Les liens entre Fantasia et la Cinémathèque québécoise semblent se resserrer.

Outre la rétrospective Ken Russell, qui se tiendra du 21 au 25 juillet, les deux organisations présentent conjointement le rarissime Manette: la folle et les dieux de carton, film oublié du cinéma québécois nouvelle vague, qui n'a été vu que deux fois depuis sa sortie en 1967.

Mettant en vedette Mariette Lévesque dans le rôle de Manette, cet ovni pelliculaire sorti des oubliettes raconte la descente aux enfers d'une jeune femme suicidaire et névrosée, qui cherche l'absolu dans le yoga, l'art, l'alcool et le sexe à tout crin. Sera-t-elle sauvée?

Bancal malgré ses nombreux moments de grâce, ce film en noir et blanc est loin d'être un chef-d'oeuvre. Le doublage, affreux, laisse deviner de graves problèmes de postproduction. Le montage est flou, les comédiens manquent de naturel.

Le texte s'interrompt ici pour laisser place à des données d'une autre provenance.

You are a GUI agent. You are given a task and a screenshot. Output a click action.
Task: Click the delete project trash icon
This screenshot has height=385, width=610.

Mais Manette n'est pourtant pas sans mérite. Tourné en 1964, il mettra trois ans à sortir, mais il annonçait, par son audace et ses pointes d'érotisme, les premiers films de sexploitation québécoise comme Valérie et L'initiation. Avec comme toile de fond l'éveil nationaliste et la Révolution tranquille, il se faisait aussi - et surtout - l'écho d'une société canadienne-française en pleine mutation.

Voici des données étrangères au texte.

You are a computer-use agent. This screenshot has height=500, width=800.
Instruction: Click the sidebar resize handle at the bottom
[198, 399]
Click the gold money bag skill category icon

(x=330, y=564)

«D'un point de vue cinématographique, c'est un film raté. Mais d'un point de vue sociologique, il a son importance, résume Fabrice Montal, de la Cinémathèque, responsable de cette exhumation inattendue. C'est une radiographie de l'époque qui fait cohabiter toutes sortes de sous-cultures: l'undeground, l'orientalisme, le RIN, la religion.»

En retrouvant le film, Montal avoue avoir allumé sur sa distribution. Car Manette réunit es acteurs aussi disparates que Mariette Lévesque, Léo Ilial, Yvan Canuel, le poète Claude Gauvreau, le chanteur Jen Roger et le groupe les Baronets, avec un tout jeune René Angélil dans toute la splendeur de son toupet!

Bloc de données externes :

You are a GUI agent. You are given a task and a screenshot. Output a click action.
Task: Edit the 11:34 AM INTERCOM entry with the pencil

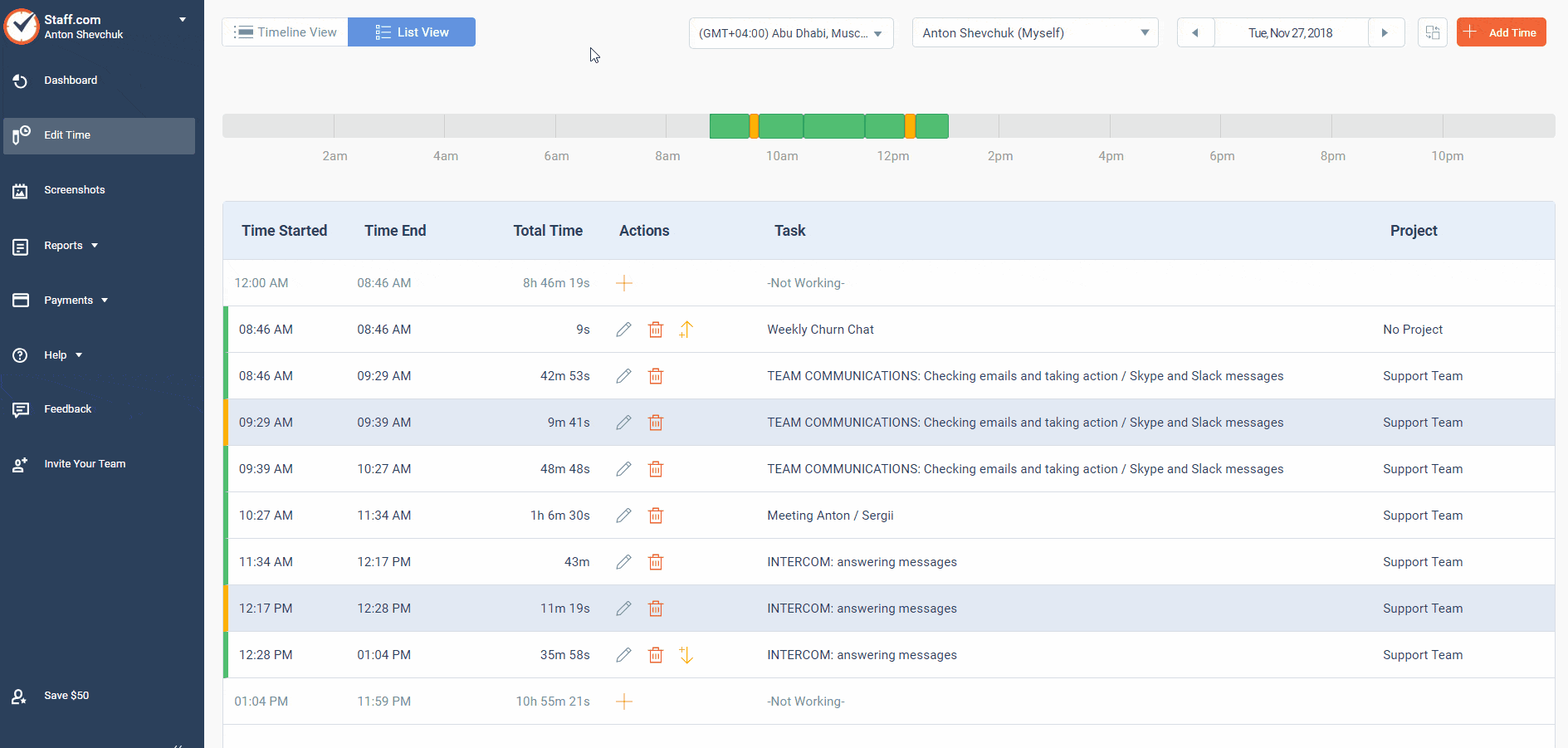(623, 562)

Mais ce n'était visiblement pas suffisant. Trop expérimental, trop osé, trop mauvais, Manette fut boudé lors de sa sortie. Son réalisateur Camil Adam - dont ce fut le seul long métrage - a disparu de la circulation par la suite. Et le film a été tabletté au rayon des navets, pendant que Valérie empochait quelques années plus tard des milliers de dollars au box office.

Sa présence à Fantasia permettra-t-il de lui redonner sa place dans l'Histoire du cinéma québécois? C'était, en tous les cas, un contexte idéal pour le réhabiliter.

«C'est un film fantasiesque, parce qu'il est monstrueux à certains égards! conclut Fabrice Montal. Il a un côté outrancier. On y explore les bas-fonds urbains. Sa morale est ambiguë. Dans le cadre d'un festival luxuriant comme Fantasia, c'est quelque chose qu'on peut redécouvrir au second degré. Ce n'est pas seulement un film rare, c'est une vraie curiosité québécoise.»

Manette: la folle et les dieux de carton. À la Cinémathèque, ce soir, 18h30.